Imagine we started all over again
Here are some charities who make a difference in the world.
Here are some philanthropists who want to play a role in that.
We work from the assumption that both parties want to make the greatest positive impact possible. Would we arrive at the current model of fund distribution?
I don’t think so.
It’s easy to diagnose problems with grant applications as a means of getting funds from philanthropic bodies to community organisations. And I’m not the first to do so. Here’s a quick round up of what people smarter than myself have pointed out in recent times:
👎 They’re paternalistic
👎 They’re inefficient
👎 They drive wrong behaviours
But it seems to me we’ve fallen into the trap of modern medicine, and are trying to devise ever more efficient medicines to deal with the symptoms of the issue – creating a bunch of unintended side effects in the process.
The improvement trap
Sure, people can write bids with AI and that’s good in some ways – equity, ease of application means less well-resourced charities get a chance. But it creates a flood on the funder side, and then they start using AI too. Then it becomes absurd. Medicines and counter-medicines to cure the effects of the medicines.

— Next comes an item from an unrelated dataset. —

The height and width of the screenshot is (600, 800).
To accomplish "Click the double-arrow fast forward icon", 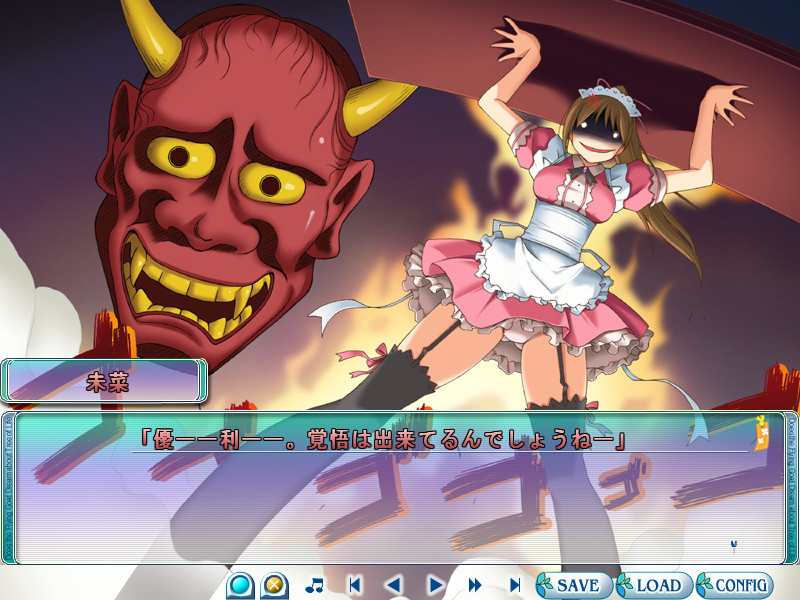I will click(475, 585).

We see this everywhere in the sector now. Funders complain about being overwhelmed with applications, so they create more stringent eligibility criteria. Many just shut their doors entirely. The net result? Causes that are trying to make people’s lives better, trying to make the world a better place, are ending up trimming services, closing, or failing the communities they’re there to serve.
So AI isn’t improving a fundamentally broken system; it’s making it run more efficiently toward the wrong destination.
The real issue isn’t that grant applications are slow or bureaucratic – though they are. The real issue is that the entire model puts power in the wrong place, at the wrong time, focused on the wrong things. Adding AI to speed up the process just means we can be wrong faster and at greater scale.
This is why I talk about funding, not fundraising – because semantics matter. Fundraising is what charities do when they’re forced to scrabble for attention, time, and a few crumbs of money. Funding is what happens when we take shared responsibility for impact and equip people doing brilliant frontline work to get on with it.
Innovation from first principles
Much better – with health and with funding – is to stand back and take a first principles approach: what would a healthy funding ecosystem actually look like if we could create one from scratch? True innovation in funding would be:
1. Equitable
The power dynamic between funder and charity gets balanced when we focus on impact rather than control. Instead of “prove you deserve our money,” it becomes “here’s incredible change happening – if you want to be part of it, here’s how.” Communities bring lived experience and solutions. Charities bring expertise and delivery. Funders bring resources. When everyone’s contribution is valued equally, genuine partnership becomes possible.
2. Efficient
We have rapidly evolving 21st century tech – let’s use it properly. Not to speed up broken processes, but to enable entirely new ways of working. Large language models work brilliantly with words, which means the stories of real change can finally carry as much weight as spreadsheets. The person who says “you saved my life today” can be heard alongside the statistic that “300 people visited our food bank last week.”
3. Sustainable
Ten year funding, not one year. Proactive, not reactive. When organisations know their core work is secure, they can experiment, take risks, focus on long-term impact instead of the next application deadline. Short-term funding creates exactly the opposite of what funders say they want – risk-averse organisations that spend more time performing for donors than serving communities.
4. Systemic
Incentivise charities to actually address root causes rather than just sweep up the mess left behind by failed state policy. An empowered sector that can inform and influence systems change, not just patch up symptoms. This means backing organisations to challenge power structures, not just provide services that keep broken systems functioning.
5. Collaborative
Encourage funders and charities to work together on issues, not compete for tiny scraps. The current model pits organisations against each other for the same pots of money, when they should be collaborating to tackle shared challenges. Imagine if funders said:
“We think these five organisations working on homelessness should talk to each other – here’s funding for all of them to coordinate their approach.”
6. Abundant
There’s a LOT of money sitting in UK philanthropic funds. We need discussions about spending, not just accumulating. The scarcity mindset that dominates the narrative about grant-making currently isn’t based on actual resource constraints. Nobody says an endowment has to sit in perpetuity, just distributing its interest – we need more conversations about spending down in times of unprecedented need.
Why now is different
All of this would have seemed pretty utopian even 18 months ago (and probably still does to many people reading this). But AI offers something fundamentally different from previous technological revolutions.
When electricity transformed manufacturing, when computers revolutionised business, the benefits flowed primarily to those who could afford the infrastructure. Large language models are democratised from day one – free tools, cheap paid versions, accessible to anyone with an internet connection.
For the first time in history, the organisations closest to social problems have the same access to transformative technology as the institutions with all the money. This changes everything.
The question is:
Are we going to use this technology to make the current broken system run faster? Or are we going to use it to build something entirely new?